Plov is considered to be best when the rice is crumbly and its grains are soft but don't stick to one another. The final steep is to gather the rice in the centre in the shape of a hill, then covered with a special ceramic lid, or with a big large deep plate, the fire should at this stage be as low as possible to keep the plov hot but not to burn.
The experienced plov cook identifies the readiness of plov by slightly striking the wall of the bowl with the skimmer. If the moisture has not evaporated completely, some hissing can be heard, if the dish is ready the bowl gives a clunk.
Plov is always served to the table on large (deep) traditional ceramic dishes. The rice is placed on the dish in the form of an attractive hill, and pieces of meat are put on top of it. All this is sprinkled with finely cut greens.
The recipe for plov has travelled far and wide. Taken by merchants and traveler, along the Great Silk Road in ancient times . While undergoing some modification due to local tastes and available ingredients it has become a popular dish among many eastern peoples, from Xinjiang (China) to Azerbaijan and from Khazakhstan to north India.

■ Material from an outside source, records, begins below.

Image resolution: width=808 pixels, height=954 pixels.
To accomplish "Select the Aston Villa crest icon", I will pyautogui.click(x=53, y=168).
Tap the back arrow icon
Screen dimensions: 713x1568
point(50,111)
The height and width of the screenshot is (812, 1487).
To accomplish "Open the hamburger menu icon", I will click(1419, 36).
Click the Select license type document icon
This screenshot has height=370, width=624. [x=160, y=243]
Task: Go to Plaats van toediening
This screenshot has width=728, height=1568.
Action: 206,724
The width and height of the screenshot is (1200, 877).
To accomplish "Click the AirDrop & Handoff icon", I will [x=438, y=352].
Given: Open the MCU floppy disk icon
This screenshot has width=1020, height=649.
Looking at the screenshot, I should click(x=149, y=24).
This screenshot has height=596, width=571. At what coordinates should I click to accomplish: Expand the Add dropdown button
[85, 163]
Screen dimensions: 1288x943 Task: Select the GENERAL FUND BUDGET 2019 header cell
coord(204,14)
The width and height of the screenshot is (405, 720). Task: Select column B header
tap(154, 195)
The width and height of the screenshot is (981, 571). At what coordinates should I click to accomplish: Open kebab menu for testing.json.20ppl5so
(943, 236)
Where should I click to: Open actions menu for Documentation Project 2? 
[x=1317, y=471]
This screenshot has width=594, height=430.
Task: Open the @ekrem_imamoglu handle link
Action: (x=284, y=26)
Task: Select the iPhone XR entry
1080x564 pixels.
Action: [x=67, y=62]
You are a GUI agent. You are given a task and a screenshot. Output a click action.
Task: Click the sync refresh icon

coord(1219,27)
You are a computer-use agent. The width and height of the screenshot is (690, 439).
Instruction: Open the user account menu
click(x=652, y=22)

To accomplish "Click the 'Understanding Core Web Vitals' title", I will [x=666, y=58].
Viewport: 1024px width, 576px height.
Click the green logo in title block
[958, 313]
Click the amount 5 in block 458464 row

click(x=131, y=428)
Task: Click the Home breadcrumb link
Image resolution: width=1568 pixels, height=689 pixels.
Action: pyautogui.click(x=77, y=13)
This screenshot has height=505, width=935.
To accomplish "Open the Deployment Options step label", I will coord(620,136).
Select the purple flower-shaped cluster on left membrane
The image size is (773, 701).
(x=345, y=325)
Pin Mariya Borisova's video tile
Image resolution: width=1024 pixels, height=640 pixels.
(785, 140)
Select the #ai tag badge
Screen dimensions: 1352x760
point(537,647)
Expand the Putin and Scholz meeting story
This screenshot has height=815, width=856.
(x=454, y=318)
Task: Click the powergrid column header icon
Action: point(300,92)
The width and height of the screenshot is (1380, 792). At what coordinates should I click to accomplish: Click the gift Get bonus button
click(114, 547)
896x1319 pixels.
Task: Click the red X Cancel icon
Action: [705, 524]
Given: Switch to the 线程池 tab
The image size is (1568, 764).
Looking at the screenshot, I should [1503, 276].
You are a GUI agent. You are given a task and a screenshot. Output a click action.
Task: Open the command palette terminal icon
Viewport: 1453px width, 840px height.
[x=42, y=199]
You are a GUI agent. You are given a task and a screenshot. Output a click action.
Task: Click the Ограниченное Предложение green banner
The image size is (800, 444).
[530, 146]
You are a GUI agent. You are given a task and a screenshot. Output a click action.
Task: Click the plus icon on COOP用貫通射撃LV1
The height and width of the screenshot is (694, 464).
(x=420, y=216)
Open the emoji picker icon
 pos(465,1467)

There are many folk parables and legends about the healing and nourishing qualities of plov. Plov has long been considered to be a healthy food. Indeed, plov is highly nourishing, and an easily digested food with a balanced ratio of carbohydrates, fats and protein.
Salads made with fresh or pickled vegetables, tomatoes, cucumbers, horseradish, radish, onion, pomegranate grains or sour grape, all supplemented with greens, coriander, parsley and dill, garlic, and basil leaves are generally always served with plov.
Salads not only enrichthe plov with vitamins but also provide better digestion of what is after all a rather fatty dish.
Further there must always be tea on the table (black tea is a favourite in Karakalpakstan but in other parts of Uzbekistan green tea is more common) and of course a pile of nan (flat unleven bread).